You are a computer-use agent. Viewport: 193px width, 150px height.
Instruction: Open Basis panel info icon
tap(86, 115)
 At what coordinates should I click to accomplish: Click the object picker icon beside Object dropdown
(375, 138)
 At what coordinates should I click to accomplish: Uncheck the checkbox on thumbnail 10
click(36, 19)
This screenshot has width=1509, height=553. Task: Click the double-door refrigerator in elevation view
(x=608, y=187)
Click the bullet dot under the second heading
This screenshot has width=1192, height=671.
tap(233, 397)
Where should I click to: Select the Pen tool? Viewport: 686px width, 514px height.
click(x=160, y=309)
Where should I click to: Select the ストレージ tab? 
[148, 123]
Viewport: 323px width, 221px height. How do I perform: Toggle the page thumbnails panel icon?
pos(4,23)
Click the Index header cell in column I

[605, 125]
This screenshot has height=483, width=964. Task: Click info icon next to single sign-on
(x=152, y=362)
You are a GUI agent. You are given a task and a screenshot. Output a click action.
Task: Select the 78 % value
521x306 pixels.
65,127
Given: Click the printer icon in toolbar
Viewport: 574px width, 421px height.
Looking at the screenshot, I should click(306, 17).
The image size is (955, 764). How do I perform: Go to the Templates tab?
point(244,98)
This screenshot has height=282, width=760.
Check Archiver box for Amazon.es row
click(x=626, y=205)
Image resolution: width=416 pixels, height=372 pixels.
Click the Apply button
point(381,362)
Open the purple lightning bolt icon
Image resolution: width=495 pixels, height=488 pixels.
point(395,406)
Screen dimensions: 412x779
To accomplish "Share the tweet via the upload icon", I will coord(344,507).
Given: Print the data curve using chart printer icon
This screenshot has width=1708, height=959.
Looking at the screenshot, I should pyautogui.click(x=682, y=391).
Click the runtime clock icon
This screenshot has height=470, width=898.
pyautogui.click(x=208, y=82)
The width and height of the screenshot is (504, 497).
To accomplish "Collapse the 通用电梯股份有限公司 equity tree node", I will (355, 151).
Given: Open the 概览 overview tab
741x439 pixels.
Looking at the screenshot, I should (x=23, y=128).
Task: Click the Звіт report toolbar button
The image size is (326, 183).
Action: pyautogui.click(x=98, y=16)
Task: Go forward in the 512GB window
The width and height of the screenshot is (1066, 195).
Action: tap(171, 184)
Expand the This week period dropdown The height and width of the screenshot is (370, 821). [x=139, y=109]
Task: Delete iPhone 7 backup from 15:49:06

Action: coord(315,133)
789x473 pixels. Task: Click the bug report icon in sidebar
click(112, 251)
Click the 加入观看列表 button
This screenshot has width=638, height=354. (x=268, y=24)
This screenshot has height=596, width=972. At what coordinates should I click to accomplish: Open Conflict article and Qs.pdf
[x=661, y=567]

-.-.-

| WHAT IS EXPECTED |
The listing above is to be copied exactly, in full.

| YOUR RESPONSE |
You are a computer-use agent. Viewport: 193px width, 150px height.
Instruction: Open Basis panel info icon
tap(86, 115)
 At what coordinates should I click to accomplish: Click the object picker icon beside Object dropdown
(375, 138)
 At what coordinates should I click to accomplish: Uncheck the checkbox on thumbnail 10
click(36, 19)
This screenshot has width=1509, height=553. Task: Click the double-door refrigerator in elevation view
(x=608, y=187)
Click the bullet dot under the second heading
This screenshot has width=1192, height=671.
tap(233, 397)
Where should I click to: Select the Pen tool? Viewport: 686px width, 514px height.
click(x=160, y=309)
Where should I click to: Select the ストレージ tab? 
[148, 123]
Viewport: 323px width, 221px height. How do I perform: Toggle the page thumbnails panel icon?
pos(4,23)
Click the Index header cell in column I

[605, 125]
This screenshot has height=483, width=964. Task: Click info icon next to single sign-on
(x=152, y=362)
You are a GUI agent. You are given a task and a screenshot. Output a click action.
Task: Select the 78 % value
521x306 pixels.
65,127
Given: Click the printer icon in toolbar
Viewport: 574px width, 421px height.
Looking at the screenshot, I should click(306, 17).
The image size is (955, 764). How do I perform: Go to the Templates tab?
point(244,98)
This screenshot has height=282, width=760.
Check Archiver box for Amazon.es row
click(x=626, y=205)
Image resolution: width=416 pixels, height=372 pixels.
Click the Apply button
point(381,362)
Open the purple lightning bolt icon
Image resolution: width=495 pixels, height=488 pixels.
point(395,406)
Screen dimensions: 412x779
To accomplish "Share the tweet via the upload icon", I will coord(344,507).
Given: Print the data curve using chart printer icon
This screenshot has width=1708, height=959.
Looking at the screenshot, I should pyautogui.click(x=682, y=391).
Click the runtime clock icon
This screenshot has height=470, width=898.
pyautogui.click(x=208, y=82)
The width and height of the screenshot is (504, 497).
To accomplish "Collapse the 通用电梯股份有限公司 equity tree node", I will (355, 151).
Given: Open the 概览 overview tab
741x439 pixels.
Looking at the screenshot, I should (x=23, y=128).
Task: Click the Звіт report toolbar button
The image size is (326, 183).
Action: pyautogui.click(x=98, y=16)
Task: Go forward in the 512GB window
The width and height of the screenshot is (1066, 195).
Action: tap(171, 184)
Expand the This week period dropdown The height and width of the screenshot is (370, 821). [x=139, y=109]
Task: Delete iPhone 7 backup from 15:49:06

Action: coord(315,133)
789x473 pixels. Task: Click the bug report icon in sidebar
click(112, 251)
Click the 加入观看列表 button
This screenshot has width=638, height=354. (x=268, y=24)
This screenshot has height=596, width=972. At what coordinates should I click to accomplish: Open Conflict article and Qs.pdf
[x=661, y=567]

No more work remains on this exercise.